26.

11 settembre 2001

Ronnie stava correndo da circa un minuto quando il giorno si trasformò in notte, come durante un’eclissi. Improvvisamente si ritrovò ad arrancare in un nulla soffocante e puzzolente, con il boato dei tuoni nelle orecchie, tuoni che provenivano dal terreno sotto di lui.

Era come se qualcuno avesse rovesciato un miliardo di tonnellate di farina nera, fetida e dal sapore orribile nel cielo proprio sopra di lui. Gli faceva bruciare gli occhi, gli riempiva la bocca. Ronnie ne inghiottì un poco e la tossì subito, e immediatamente ne dovette respirare altra. Sagome grigie come spettri gli vorticavano intorno. Picchiò con dolore la punta del piede contro qualcosa – un idrante, si rese conto subito dopo –, inciampò e cadde in avanti, picchiando con forza contro l’asfalto. Il terreno si muoveva. Vibrava, sussultava, come se un mostro gigantesco si fosse svegliato e si stesse liberando dal ventre stesso della terra.

Devo uscire da qui. Devo andarmene da qui.

Qualcuno gli calpestò la gamba e gli cadde addosso. Udì una voce di donna che imprecava e si scusava, e colse un rapido sentore del suo profumo. Si liberò di lei, divincolandosi, tentò di alzarsi e subito qualcun altro gli andò a sbattere contro la schiena, spingendolo di nuovo in avanti.

In preda al panico, iperventilando, si alzò in piedi e vide la donna – che sembrava un pupazzo di neve grigio con in mano un paio di scarpe – alzarsi davanti a lui. Poi un uomo enorme, grasso, con i capelli sparati in tutte le direzioni gli urtò contro, gridò un insulto, lo scansò con uno spintone e corse via per essere nuovamente inghiottito dalla nebbia.

Venne scaraventato di nuovo a terra. Devo alzarmi. Devo alzarmi. Alzarmi!

Nella mente gli turbinavano ricordi di articoli che aveva letto sulla gente calpestata e schiacciata da una folla impazzita. Lottò per rialzarsi, ci riuscì, si voltò, vide altre sagome che sbucavano dall’oscurità. Un’altra spinta lo gettò carponi. Ronnie scrutò tra la folla di gambe, scarpe e piedi nudi in cerca della valigia e della borsa, le vide, si allungò ad afferrarle entrambe, poi finì di nuovo lungo disteso.

“Vaffanculo!” gridò.

Un tacco a spillo gli passò sopra la testa come un’ombra acuminata.

Poi, improvvisamente, il silenzio.

Il rombo era cessato. Il tuono taceva. Il terreno aveva smesso di vibrare. Anche le sirene non ululavano più.

Per un istante, provò un senso di gioia. Stava bene! Era ancora vivo!

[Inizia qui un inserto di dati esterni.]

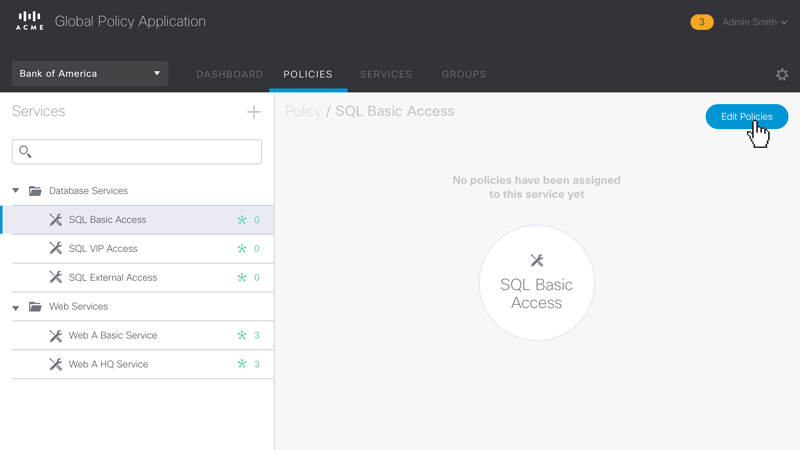Click the wrench icon in the SQL Basic Access circle
800x450 pixels.
pos(537,261)
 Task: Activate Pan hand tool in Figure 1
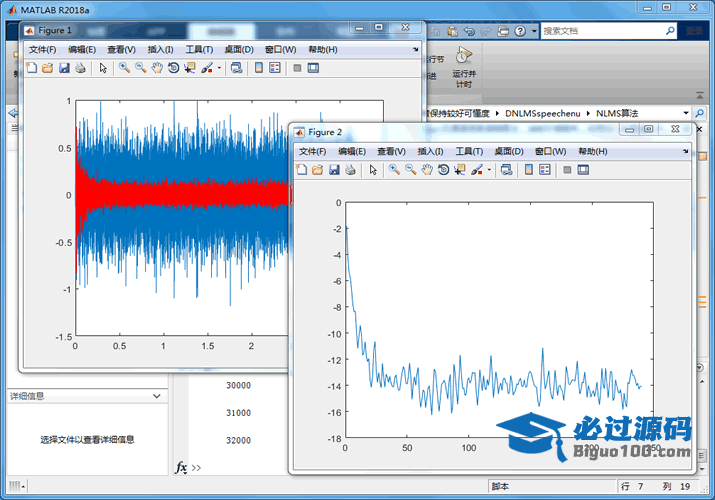tap(157, 68)
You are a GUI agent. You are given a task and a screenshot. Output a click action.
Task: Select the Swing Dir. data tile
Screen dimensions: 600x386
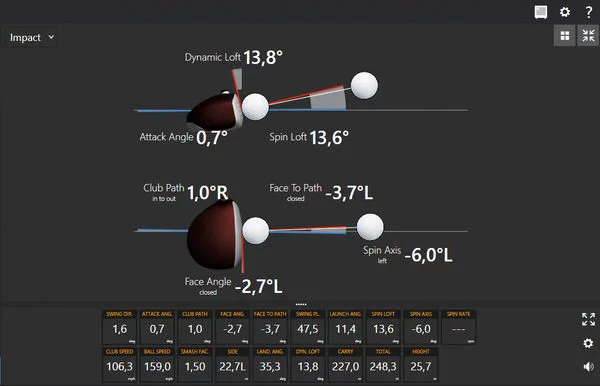click(120, 327)
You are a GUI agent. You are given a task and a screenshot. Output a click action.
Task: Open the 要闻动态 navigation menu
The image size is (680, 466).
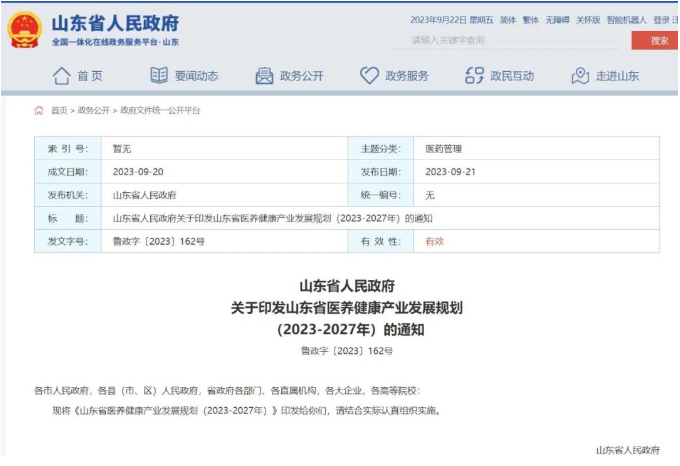point(196,76)
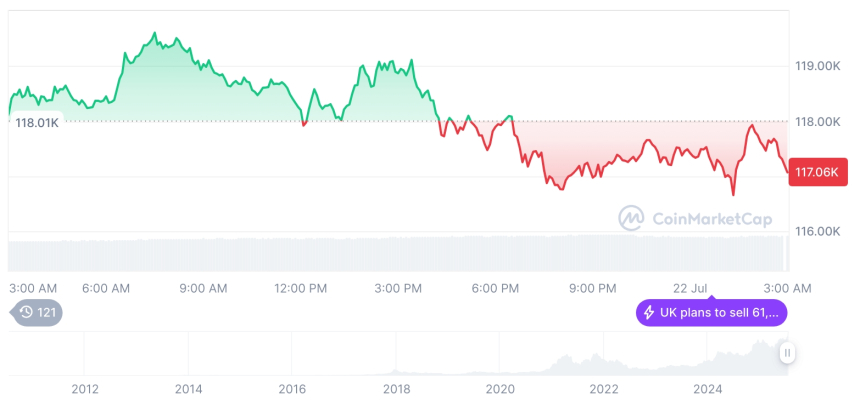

Ora la gente camminava più lentamente, in modo più ordinato. Alcuni zoppicavano. Altri si tenevano l’un all’altro. Alcuni avevano schegge di vetro nei capelli, simili a cristalli di ghiaccio. Il sangue era l’unico colore in un mondo altrimenti grigio e nero.

“Non sta succedendo”, sentì dire a una voce maschile vicino a lui. “Non sta succedendo davvero.”

Ronnie poteva vedere la Torre Nord e, sulla destra, una montagna di detriti contorti e fumanti, pezzi di cemento, intelaiature di finestre, macchine schiacciate, veicoli in fiamme, corpi spezzati che giacevano immobili sul terreno chiazzato di sangue. Poi vide il cielo occupare il luogo in cui avrebbe dovuto esserci la Torre Sud.

Dove c’era stata la Torre Sud.

La Torre non c’era più.

Tre minuti prima era lì, e adesso era sparita. Sbatté le palpebre, per assicurarsi che non fosse una sorta di trucco, un’illusione ottica, e altra polvere gli finì negli occhi, facendoli lacrimare.

Stava tremando, squassato dai brividi dalla testa ai piedi. Ma, più che altro, tremava dentro.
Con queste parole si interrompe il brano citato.